The U.S.-China Trade War includes the cardinal trade partners of Chile averse to each other. Though at a bird point view this may seem a beneficial situation for Chile, there are several other matters to be accounted for.Chile entered into an FTA (Free Trade Alliance) with USA on 1st January, 2004. It resulted in a sustainable economic growth in Chile, with the economy growing at an average annual rate of 5.7%, inflation dropping from 500% (in 1973) to 18% and unemployment decreased from 12% to 4.5%. US is also a principal investor in Chile’s banking, insurance, forestry, mining and agricultural and light industries. As a result of the high returns on foreign investment a total of $ 1.3 billion has flowed into Chile by 2000 alone. The FTA with US, the world’s largest economy, has not only created better paying jobs in Chile, but also ensured a long term success possibility for Chile in trade markets. Moreover, there is little competition faced by Chilean farmers growing grapes, plums, peaches and apples since they are not in direct competition with American farmers owing to a reverse in seasons between the two countries. Several other benefits include:
According to the Central Bank of Chile, Chilean exports to US grew by 12.1% to a total of US $ 1.17 billion recently.
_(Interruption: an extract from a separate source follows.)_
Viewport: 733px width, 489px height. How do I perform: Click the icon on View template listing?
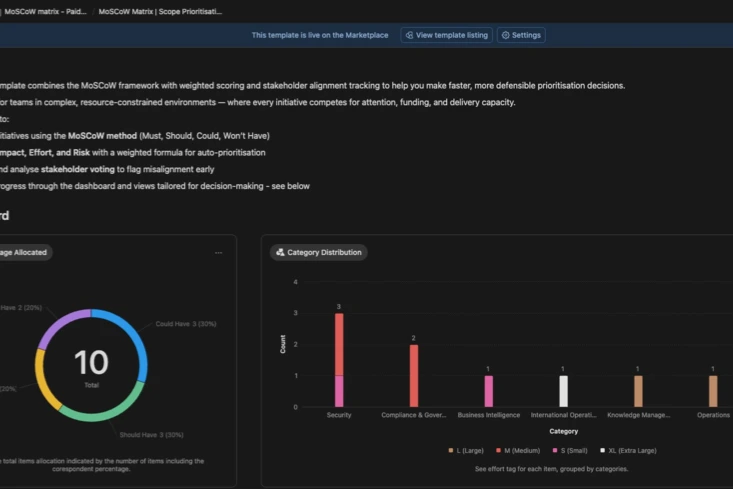click(x=408, y=35)
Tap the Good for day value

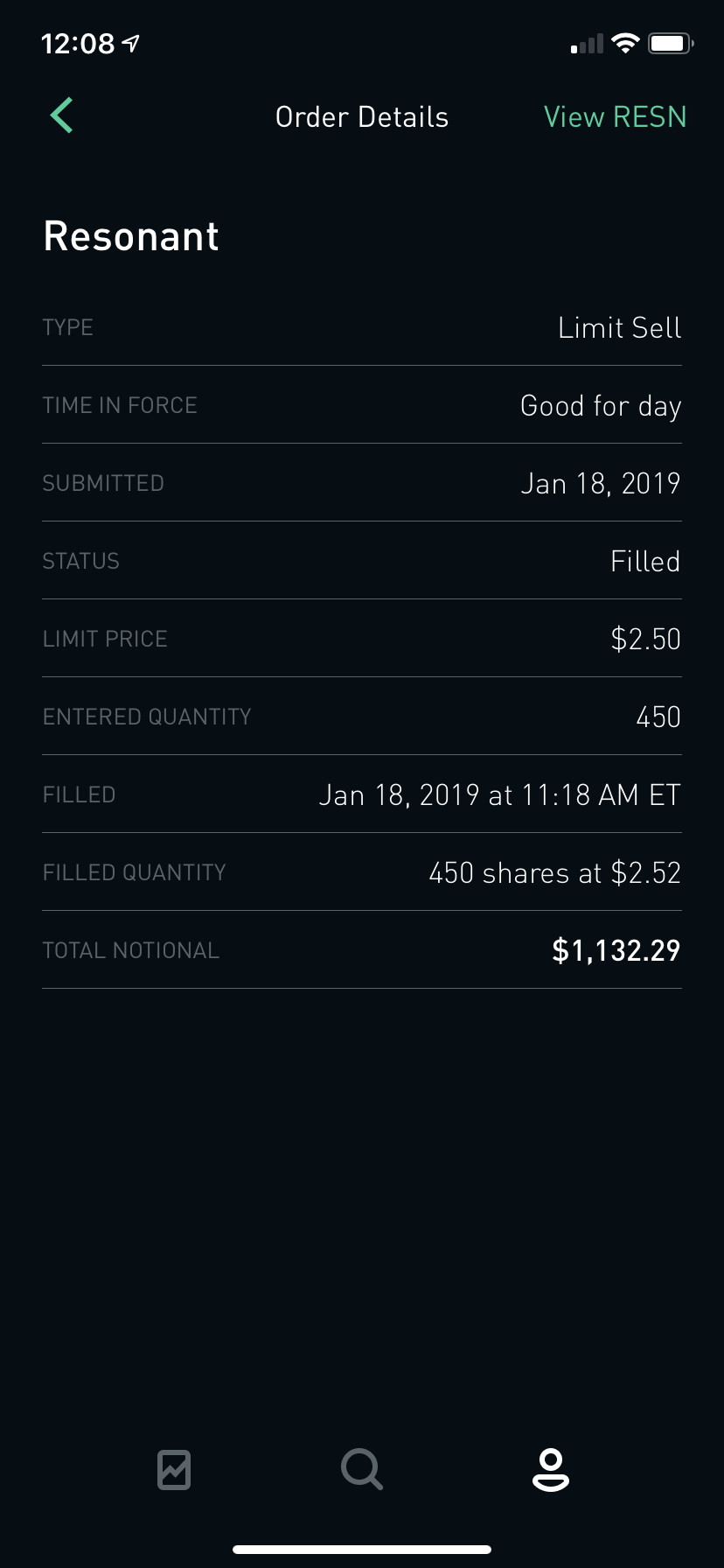[600, 406]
After leading Chilean fruit exporter Subsole Exportadora de Frutas found it attractive to import Californian citrus to meet the demand during Chile’s off season, the FTA in return, immediately reduced the Chilean duties on products such as clementines form 6% to 0.
As compared to the FTA with the US, the FTA with China has proved to be less constructive. According to World Bank Senior Economist Augusto de la Torre, China has provided a significant boost to Japan and other East Asian countries but this is stark contrast with Chile where China has failed to result in productivity gains, technology and learning spillovers.
The FTA could bring competition challenges since China provides a market with extremely low production and labor costs, which local companies may find difficult to compete with. It may be possible that Chilean markets may be flooded with Chinese products, especially with the rapid decline of China’s trade with USA. The micro, small, medium enterprises would find themselves at an unyieldingly unfruitful position. As compared to the low tariffs imposed by US, as of 2010, China would take more than a decade to reduce its tariffs on Chilean imports. Chile also faces stiff competition with New Zealand in the Chinese apple market.
Thus, the gravity of the US-China trade war may lead to loss of indigenous industries in Chile. USA’s low tariffs, absence of stiff competition and acceptance have greatly benefitted Chile in the past and has a promising future. The concerns are majorly over the trade with China which imposes extensive risk in the future of Chile. This issue must be resolved to ensure a substantial and sustainable economic future for Chile.